Geçen hafta Beypazarı'ndaydık, yarım günlüğüne. Pazar olduğu ve esnafın yarısı düğüne gittiği için olsa gerek pek bir şey anlamadık. Sıcaktan o kadar baygındık ki kendimiz dışında fotoğraf da çekemedik pek, çekmeye değer pek bir şey de yoktu belki.
Beypazarlılar alınmasınlar ama, Safranbolu çok daha güzel bir yerdi.
Çarşıyı dolaşacak olursanız, yokuşun en başlarında bir kaç konak var, aşağıdaki fotoğraftaki ilan da bu konaklardan birinde asılıydı. Afişin sempatik görünmek için mi yoksa doğal olarak mı bu şekilde hazırlandığını hala merak etmekteyim:
Bir de Beypazarı'nda bir vadi var, İnözü. Gerçekten Ankara çevresindeki bu çoraklığın arasında yeşilliğiyle farkedilen bir doğal ortam, biraz daha uğraşsam Toroslara benzeteceğim. "Su hayattır"ın en büyük kanıtlarından biri. Ama yeşillik dedim diye çok fazla ümitlenmeyin, piknik yeri ayarında bir yer. Vadi boyunca bir kaç tesis var. Biz de bir tanesine girdik. Vadinin içinden incecik su geçiyor. Tesis de suyun kenarına kurulmuş. Kahvaltısını filan pek beğenmedim o yüzden tesisin adını da söylemeyeceğim. En büyük problem ise kahvaltı değil sivrisineklerin çokluğuydu. Su yavaş akınca sivrisinekler artar, heralde sebebi bu olsa gerek. Suyun halini gördüğümde biraz içim acıdı açıkçası. Vadiyi besleyen su yıllar içinde azalmış, köyle tarla sulamak için kürekle açılan kanallar kadar kalmış sadece.
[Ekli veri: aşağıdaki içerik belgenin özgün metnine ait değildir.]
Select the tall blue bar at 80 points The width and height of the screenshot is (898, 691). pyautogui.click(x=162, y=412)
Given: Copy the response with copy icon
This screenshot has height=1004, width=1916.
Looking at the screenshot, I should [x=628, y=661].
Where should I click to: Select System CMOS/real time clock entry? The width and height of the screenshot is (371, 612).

Biz suyun kenarında bir masaya otururken bir yandan da tesisteki abiler vadinin olayını anlatıyorlardı. Buranın suyu budur, yosunlar da doğal yosun diye. Aslında gerçekten doğal yosun, kurbağa yumurtası ve pisliklerinden oluşan bir yosun çeşidi. Burda da fotoğrafı, yeterince zoom'a sahip bir makinemiz olsaydı içinde yüzen kocabaşları (kurbağa yavrusu) görüntüleyebilirdik.